◆ Supplied data:
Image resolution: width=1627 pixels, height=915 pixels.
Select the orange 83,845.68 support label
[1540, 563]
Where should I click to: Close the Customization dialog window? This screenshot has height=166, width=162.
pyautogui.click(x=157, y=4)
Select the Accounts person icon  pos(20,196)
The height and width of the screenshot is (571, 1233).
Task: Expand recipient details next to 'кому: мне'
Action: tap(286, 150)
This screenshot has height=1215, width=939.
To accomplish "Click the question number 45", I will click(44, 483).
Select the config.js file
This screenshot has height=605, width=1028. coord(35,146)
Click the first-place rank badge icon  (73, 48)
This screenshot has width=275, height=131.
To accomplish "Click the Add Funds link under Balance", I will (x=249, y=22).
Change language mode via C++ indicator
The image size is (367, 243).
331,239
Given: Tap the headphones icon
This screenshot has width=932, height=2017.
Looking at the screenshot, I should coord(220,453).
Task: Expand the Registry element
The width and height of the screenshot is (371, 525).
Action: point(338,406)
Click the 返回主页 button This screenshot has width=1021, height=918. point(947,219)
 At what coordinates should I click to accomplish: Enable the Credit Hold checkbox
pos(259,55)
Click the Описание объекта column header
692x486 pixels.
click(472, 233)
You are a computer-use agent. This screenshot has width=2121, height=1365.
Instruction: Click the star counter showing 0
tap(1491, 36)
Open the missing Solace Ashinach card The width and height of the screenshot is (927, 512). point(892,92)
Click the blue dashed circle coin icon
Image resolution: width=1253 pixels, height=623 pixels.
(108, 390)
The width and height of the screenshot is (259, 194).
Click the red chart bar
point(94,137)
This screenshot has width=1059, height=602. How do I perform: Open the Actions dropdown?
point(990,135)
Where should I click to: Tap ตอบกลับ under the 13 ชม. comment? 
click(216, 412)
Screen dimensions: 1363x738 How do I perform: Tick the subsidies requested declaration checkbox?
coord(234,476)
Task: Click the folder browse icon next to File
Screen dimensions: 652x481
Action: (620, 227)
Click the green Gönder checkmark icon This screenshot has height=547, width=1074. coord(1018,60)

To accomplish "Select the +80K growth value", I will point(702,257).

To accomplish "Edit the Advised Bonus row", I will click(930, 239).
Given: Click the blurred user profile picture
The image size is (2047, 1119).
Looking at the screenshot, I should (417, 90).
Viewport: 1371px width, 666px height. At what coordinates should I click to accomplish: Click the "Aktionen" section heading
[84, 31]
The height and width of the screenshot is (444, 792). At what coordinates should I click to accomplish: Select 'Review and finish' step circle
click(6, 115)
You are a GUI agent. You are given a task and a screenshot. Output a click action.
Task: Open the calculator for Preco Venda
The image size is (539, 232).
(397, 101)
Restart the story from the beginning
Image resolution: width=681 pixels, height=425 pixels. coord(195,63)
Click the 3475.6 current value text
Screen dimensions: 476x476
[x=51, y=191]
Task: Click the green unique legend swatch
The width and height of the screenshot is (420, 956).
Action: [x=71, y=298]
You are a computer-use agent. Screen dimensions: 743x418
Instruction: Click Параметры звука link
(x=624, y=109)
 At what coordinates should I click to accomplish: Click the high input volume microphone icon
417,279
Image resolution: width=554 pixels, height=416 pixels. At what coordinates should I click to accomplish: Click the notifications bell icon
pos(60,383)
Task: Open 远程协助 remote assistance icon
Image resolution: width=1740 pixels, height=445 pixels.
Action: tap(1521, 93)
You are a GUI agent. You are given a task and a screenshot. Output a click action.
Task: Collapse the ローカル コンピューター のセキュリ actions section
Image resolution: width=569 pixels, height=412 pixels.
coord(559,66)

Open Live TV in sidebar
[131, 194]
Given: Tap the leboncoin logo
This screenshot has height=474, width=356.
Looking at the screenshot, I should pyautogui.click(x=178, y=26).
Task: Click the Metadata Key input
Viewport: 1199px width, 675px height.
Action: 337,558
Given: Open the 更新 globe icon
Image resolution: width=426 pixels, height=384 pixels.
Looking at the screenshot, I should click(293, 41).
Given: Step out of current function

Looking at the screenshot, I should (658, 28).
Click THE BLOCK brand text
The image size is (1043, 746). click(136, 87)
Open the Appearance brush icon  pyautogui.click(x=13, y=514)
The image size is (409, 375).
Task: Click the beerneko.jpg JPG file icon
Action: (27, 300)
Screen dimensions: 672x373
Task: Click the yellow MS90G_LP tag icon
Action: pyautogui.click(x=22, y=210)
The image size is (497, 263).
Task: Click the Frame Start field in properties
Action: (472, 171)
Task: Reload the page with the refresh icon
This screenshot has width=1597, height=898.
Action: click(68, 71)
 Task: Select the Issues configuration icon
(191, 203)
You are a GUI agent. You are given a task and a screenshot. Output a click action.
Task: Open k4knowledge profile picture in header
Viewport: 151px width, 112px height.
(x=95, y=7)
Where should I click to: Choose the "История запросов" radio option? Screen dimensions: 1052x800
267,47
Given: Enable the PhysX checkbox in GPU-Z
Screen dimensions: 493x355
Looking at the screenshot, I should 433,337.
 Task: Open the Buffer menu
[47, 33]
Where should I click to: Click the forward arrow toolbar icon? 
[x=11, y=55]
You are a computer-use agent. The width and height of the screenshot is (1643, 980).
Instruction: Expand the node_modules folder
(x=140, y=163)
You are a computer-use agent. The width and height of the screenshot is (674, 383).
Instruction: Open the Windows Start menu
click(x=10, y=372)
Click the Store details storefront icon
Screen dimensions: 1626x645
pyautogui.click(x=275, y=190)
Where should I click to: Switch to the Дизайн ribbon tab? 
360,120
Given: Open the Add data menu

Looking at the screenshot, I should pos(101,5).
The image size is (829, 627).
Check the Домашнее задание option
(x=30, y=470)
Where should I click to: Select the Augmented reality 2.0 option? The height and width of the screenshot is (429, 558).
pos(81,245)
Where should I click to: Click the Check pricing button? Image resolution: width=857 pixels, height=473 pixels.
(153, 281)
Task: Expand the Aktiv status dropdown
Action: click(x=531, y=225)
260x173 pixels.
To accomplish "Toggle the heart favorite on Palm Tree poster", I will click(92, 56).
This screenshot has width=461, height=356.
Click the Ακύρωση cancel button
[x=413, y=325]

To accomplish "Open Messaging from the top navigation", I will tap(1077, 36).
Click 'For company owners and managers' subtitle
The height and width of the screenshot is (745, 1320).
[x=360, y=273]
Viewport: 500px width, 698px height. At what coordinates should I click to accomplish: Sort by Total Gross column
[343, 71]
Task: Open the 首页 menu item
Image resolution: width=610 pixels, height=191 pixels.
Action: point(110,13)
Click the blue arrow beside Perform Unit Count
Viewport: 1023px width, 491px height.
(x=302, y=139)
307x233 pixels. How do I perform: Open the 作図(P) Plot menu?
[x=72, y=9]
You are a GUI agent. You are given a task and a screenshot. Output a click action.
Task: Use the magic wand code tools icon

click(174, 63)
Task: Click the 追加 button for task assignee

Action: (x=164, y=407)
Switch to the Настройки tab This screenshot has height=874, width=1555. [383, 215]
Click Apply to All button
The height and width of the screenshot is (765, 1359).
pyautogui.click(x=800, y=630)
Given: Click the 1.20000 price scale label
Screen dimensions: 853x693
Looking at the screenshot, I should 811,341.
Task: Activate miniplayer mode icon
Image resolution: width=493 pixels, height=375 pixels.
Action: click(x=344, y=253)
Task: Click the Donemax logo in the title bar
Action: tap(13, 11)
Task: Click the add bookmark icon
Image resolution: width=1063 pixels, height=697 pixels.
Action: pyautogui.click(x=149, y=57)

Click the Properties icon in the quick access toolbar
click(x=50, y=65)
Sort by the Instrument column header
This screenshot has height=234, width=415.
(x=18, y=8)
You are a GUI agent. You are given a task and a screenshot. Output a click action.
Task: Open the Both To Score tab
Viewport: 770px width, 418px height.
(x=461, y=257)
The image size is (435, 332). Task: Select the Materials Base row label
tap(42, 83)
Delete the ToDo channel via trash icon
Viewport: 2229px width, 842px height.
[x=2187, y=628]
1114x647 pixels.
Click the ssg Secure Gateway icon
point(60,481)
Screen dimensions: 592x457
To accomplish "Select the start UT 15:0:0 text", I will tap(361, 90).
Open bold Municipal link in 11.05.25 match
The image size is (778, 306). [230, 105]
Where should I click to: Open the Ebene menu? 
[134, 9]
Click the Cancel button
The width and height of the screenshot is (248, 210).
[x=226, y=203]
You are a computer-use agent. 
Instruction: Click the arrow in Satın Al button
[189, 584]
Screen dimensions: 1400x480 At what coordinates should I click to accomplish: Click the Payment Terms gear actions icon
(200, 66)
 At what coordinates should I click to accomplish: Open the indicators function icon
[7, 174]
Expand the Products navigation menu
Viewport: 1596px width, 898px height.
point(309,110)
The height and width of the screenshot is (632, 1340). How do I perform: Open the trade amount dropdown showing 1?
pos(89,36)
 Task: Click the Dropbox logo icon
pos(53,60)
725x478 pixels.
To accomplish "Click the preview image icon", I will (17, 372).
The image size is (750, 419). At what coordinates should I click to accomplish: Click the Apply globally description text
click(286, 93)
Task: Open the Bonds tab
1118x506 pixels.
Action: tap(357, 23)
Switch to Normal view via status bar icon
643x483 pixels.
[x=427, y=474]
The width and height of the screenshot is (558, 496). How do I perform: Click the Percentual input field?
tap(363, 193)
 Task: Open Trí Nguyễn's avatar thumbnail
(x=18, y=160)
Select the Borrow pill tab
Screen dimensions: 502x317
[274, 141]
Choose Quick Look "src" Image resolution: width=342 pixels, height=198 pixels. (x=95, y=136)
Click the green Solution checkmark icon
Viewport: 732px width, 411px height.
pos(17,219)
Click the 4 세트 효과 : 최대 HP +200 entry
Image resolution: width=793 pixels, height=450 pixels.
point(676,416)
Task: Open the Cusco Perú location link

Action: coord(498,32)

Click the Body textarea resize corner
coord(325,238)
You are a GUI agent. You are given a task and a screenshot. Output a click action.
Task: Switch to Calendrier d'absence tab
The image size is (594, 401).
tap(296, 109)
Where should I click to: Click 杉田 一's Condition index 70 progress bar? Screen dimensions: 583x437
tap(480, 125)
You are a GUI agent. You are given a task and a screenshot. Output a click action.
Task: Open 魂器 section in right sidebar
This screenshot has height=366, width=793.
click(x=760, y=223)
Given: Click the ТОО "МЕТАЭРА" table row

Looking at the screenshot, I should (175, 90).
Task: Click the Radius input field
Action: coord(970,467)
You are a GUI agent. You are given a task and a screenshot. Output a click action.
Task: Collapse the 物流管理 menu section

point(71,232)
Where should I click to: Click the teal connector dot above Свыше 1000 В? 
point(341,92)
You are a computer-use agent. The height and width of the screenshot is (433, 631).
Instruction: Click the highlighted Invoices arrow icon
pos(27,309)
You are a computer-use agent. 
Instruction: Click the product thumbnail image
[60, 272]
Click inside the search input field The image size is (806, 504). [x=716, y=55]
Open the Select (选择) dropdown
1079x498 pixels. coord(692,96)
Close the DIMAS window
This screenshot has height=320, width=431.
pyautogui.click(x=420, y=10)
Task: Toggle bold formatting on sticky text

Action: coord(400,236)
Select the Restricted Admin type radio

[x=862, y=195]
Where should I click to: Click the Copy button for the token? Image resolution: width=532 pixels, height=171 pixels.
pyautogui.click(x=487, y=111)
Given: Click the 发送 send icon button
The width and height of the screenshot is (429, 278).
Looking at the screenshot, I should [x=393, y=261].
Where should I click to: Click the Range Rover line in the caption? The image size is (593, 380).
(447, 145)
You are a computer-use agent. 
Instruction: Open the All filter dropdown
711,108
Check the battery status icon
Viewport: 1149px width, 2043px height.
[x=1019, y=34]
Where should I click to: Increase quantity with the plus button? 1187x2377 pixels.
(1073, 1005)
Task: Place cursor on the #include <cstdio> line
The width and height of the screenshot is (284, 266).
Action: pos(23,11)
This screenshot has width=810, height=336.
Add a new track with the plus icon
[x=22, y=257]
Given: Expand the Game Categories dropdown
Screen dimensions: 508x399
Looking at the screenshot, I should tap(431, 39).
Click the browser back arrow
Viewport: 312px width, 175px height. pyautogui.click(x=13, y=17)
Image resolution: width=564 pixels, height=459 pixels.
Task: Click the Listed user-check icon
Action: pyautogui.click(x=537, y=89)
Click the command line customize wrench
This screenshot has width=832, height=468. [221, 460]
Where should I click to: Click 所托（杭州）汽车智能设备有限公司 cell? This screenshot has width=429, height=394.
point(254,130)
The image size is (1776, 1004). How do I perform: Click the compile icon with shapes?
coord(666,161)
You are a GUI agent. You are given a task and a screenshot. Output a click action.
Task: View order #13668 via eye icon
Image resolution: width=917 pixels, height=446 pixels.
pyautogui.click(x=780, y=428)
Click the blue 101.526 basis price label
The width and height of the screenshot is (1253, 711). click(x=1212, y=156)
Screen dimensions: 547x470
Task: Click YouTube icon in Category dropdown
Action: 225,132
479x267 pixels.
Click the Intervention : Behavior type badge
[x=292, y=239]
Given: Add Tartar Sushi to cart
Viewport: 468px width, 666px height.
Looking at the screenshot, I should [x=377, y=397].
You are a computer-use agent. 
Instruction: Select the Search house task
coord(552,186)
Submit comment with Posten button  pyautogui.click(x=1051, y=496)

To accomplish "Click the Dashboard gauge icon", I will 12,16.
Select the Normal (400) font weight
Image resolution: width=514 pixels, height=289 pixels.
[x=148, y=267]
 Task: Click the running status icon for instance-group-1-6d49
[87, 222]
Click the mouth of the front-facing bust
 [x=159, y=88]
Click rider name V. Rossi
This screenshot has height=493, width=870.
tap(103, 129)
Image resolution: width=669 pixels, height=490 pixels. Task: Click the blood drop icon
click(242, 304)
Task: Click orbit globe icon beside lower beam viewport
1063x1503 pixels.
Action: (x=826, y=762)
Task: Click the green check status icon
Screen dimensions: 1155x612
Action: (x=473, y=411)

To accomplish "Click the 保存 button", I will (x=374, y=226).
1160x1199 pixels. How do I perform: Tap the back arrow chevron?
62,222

◆ Exercise instructions: Rewrite the entries starting at the line that contains "Given: Open the Add data menu" and ending at the line that contains "Action: point(110,13)", with "Where should I click to" replaced by "Where do I click to" and everything else left unchanged.

◆ Final answer:
Given: Open the Add data menu

Looking at the screenshot, I should pos(101,5).
The image size is (829, 627).
Check the Домашнее задание option
(x=30, y=470)
Where do I click to: Select the Augmented reality 2.0 option? The height and width of the screenshot is (429, 558).
pos(81,245)
Where do I click to: Click the Check pricing button? Image resolution: width=857 pixels, height=473 pixels.
(153, 281)
Task: Expand the Aktiv status dropdown
Action: click(x=531, y=225)
260x173 pixels.
To accomplish "Toggle the heart favorite on Palm Tree poster", I will click(92, 56).
This screenshot has width=461, height=356.
Click the Ακύρωση cancel button
[x=413, y=325]

To accomplish "Open Messaging from the top navigation", I will tap(1077, 36).
Click 'For company owners and managers' subtitle
The height and width of the screenshot is (745, 1320).
[x=360, y=273]
Viewport: 500px width, 698px height. At what coordinates should I click to accomplish: Sort by Total Gross column
[343, 71]
Task: Open the 首页 menu item
Image resolution: width=610 pixels, height=191 pixels.
Action: point(110,13)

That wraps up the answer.